Simon Pegg’s talent has been wasted. So have many of the most beautiful spots in the world. And character actors — Rosamund Pike, Stellan Skarsgard, Jean Reno, Christopher Plummer, Toni Collette — wasted. A really A-plus camera crew. A great location scout and an even better set designer. All let down — really colossally let down — by a director and a screenwriter with all of the cohesive vision of an ad executive pitching a commercial idea to Kodak.
This was the idea (to be fair, the movie was adapted from a book): A neurotic English man’s problems — not truly understanding the gifts of having a well-respected, dynamic, high-paying job, a lovely, devoted girlfriend, an enormous apartment, comfort, health — are unloaded on a movie-magic version of The Rest of the World. Hector (Pegg), a bummed-out psychiatrist, spends what feels like an opening montage (but actually takes up 30 minutes of screen time) drifting through his comfy, downright enviable life in London before realizing that vague unease that comes, I suppose, from being too successful. He hasn’t figured out how to snap his fingers and bring his patients contentment. Figuring he needs to get out of his rut in order to learn this trick, he sets off on the kind of quest a ten year-old (or Morgan Spurlock) might think would work. He’ll canvas the globe and gather people’s answers to the question, “What makes you happy?”
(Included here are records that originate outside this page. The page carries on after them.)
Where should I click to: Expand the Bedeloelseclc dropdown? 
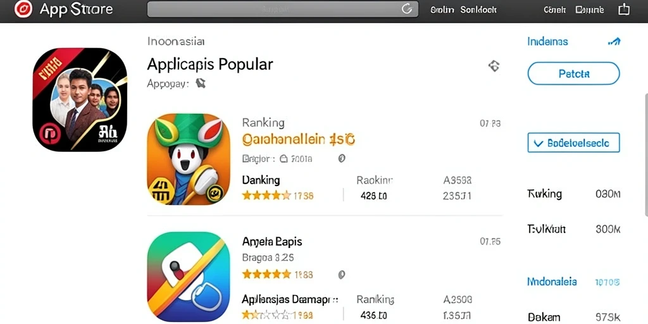(x=573, y=143)
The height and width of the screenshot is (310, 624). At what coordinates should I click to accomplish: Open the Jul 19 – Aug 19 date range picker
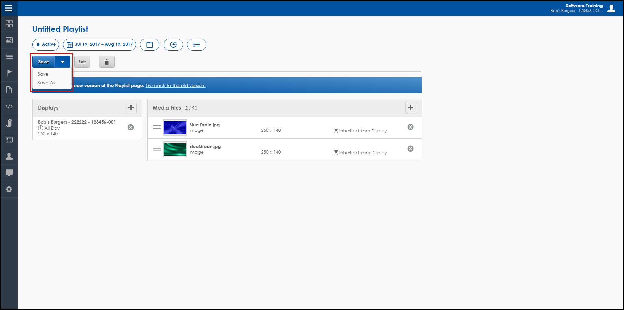click(100, 44)
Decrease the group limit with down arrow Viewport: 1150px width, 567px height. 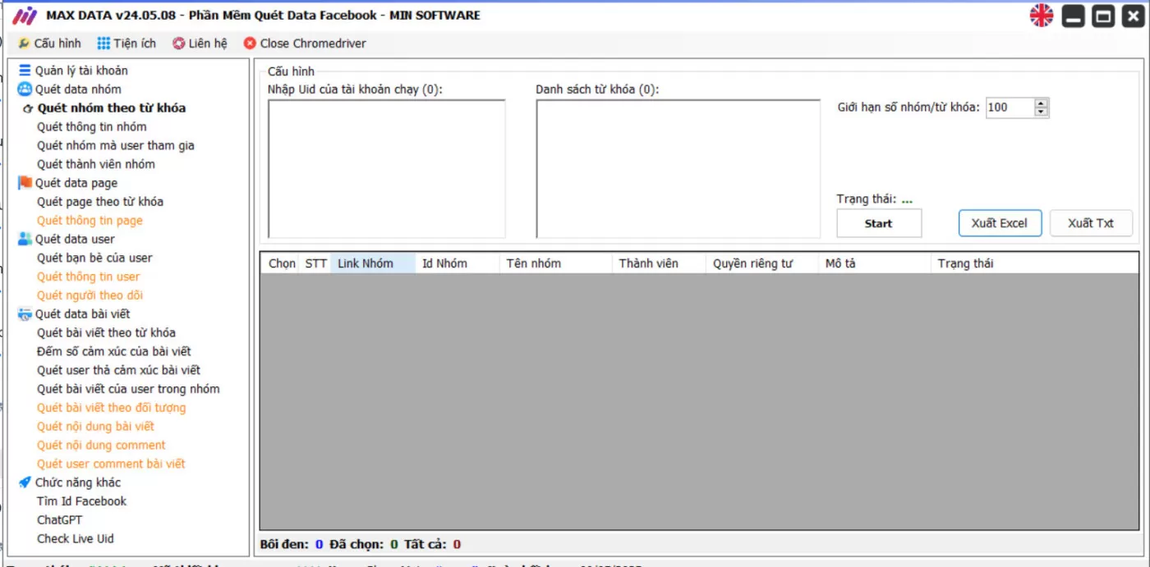tap(1042, 112)
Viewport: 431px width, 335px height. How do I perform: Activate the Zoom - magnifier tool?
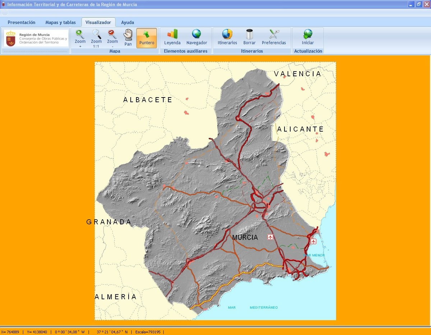click(112, 38)
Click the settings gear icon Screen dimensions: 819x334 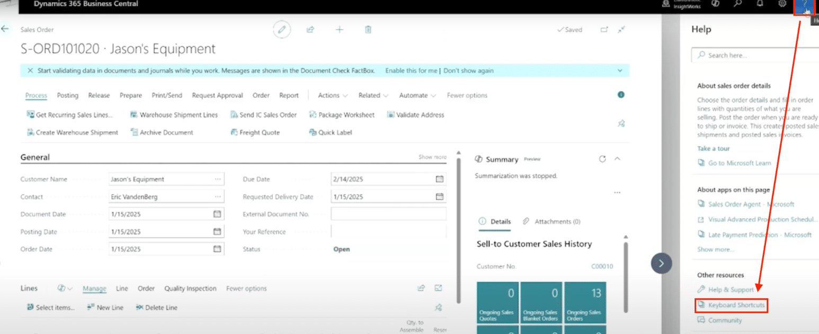pyautogui.click(x=782, y=4)
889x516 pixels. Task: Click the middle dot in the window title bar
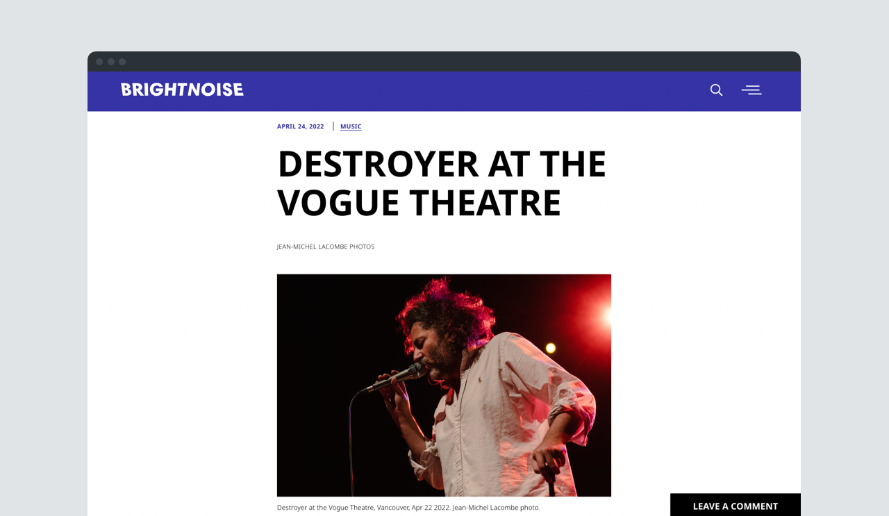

Everywhere, he meets types. In China, a cynical silver-haired financier laughs at the world he’s conquered while throwing money at it and a sleek, high-class prostitute just wants a nice man to listen to her. In Africa, a sandy-haired Doctors-Without-Borders type is locked in moral battle with an unctuous French drug-dealer, while a cackling warlord plays Russian Roulette with captured tourists. And in Los Angeles, Christopher Plummer’s science researcher sticks an electronic helmet on people’s heads and shrieks “It’s everything at once!” at a computer image of a rotating rainbow-brain. It’s even less congruous than it sounds. But Hector coaxes an answer to happiness from every last one of these stereotypes and scribbles them in a notebook.
Without a recognizably human character to give heft to its ideas on happiness, Hector’s attempts at defining the emotion don’t make a whole lot of sense. Given its excellent cinematography and balls-to-the-wall use of camera and editing style (no visually distinctive filmmaker seems to have been overlooked in the ripping-off department), a shucking off of sense could have been a large asset. Alas, its aim is to use every last ounce of its considerable cinematic energy to simply try to make us feel good. The de facto message of the film, then, is that if we see the world in terms of broad stereotypes — its own include African village dance parties and long speeches from dying cancer patients — we can finally stop obsessing over the minutiae, and then we’ll be feel good.